Diante daquele impasse estudantil, já ciente da peleia que seria enfrentar aquelas provas, recordei Leopoldo Rassier e, no ritmo de "não podemo se entregá pros home de jeito nenhum, amigo e companheiro" cerrei a faca entre os dentes. Poderia até morrer, mas não sem luta! Com o suor brotando das têmporas, bufando mais que boi de canga puxando tora do mato, empunhei a caneta, baixei o santo fisiologista e desandei a escrever como se a salvação eterna dependesse das minhas respostas.

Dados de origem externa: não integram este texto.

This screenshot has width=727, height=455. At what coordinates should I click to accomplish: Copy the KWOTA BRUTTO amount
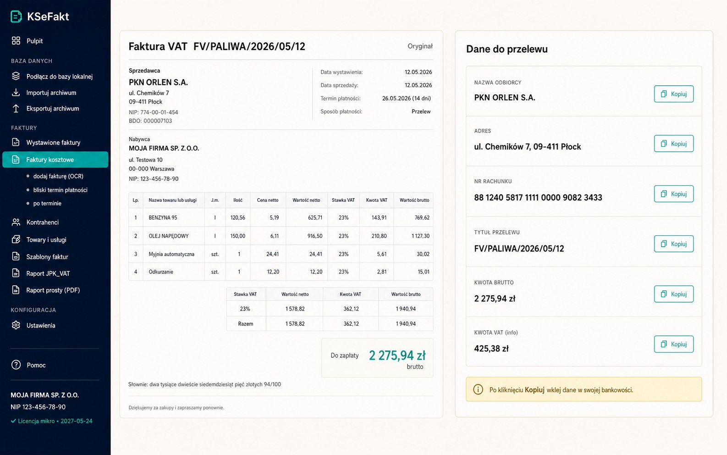[x=673, y=294]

A cada questão resolvida, uma batidinha na mesa e o xingamento baixinho de "toma, puta". Sem alusões às professoras, por favor. Era puro invocamento e encarnação dos caudilhos peleadores que desbravaram este Estado e fizeram do Rio Grande a pátria pampa que é hoje, com suas qualidades e defeitos. É bem verdade que precisei inventar algumas definições advindas da minha fértil imaginação, mas o negócio era não deixar nada sem resposta.
Ao chegar na última questão, exaurido pela batalha, tremi os cambitos. Já sem forças para elaborar conceitos, minha fisiologia humana foi derrotada pela exigência das professoras. Com o pulso velho tremulando mais que bandeira nacional em sete de setembro, consegui transcrever para o papel as últimas palavras que meu raciocínio produziu: "ainda que eu permaneça aqui pensando até amanhã, jamais conseguirei escrever esta resposta".
Foi assim, de maneira incompetente, porém impetuosa, que dei fim àquelas provas que representaram nada menos que um balde de água fervente no lombo depois de rolar num gramado cheio de rosetas e urtigas. Daqui para frente, definitivamente, o único recurso é estudar mais. Ainda que sôfrego, não tá morto quem peleia.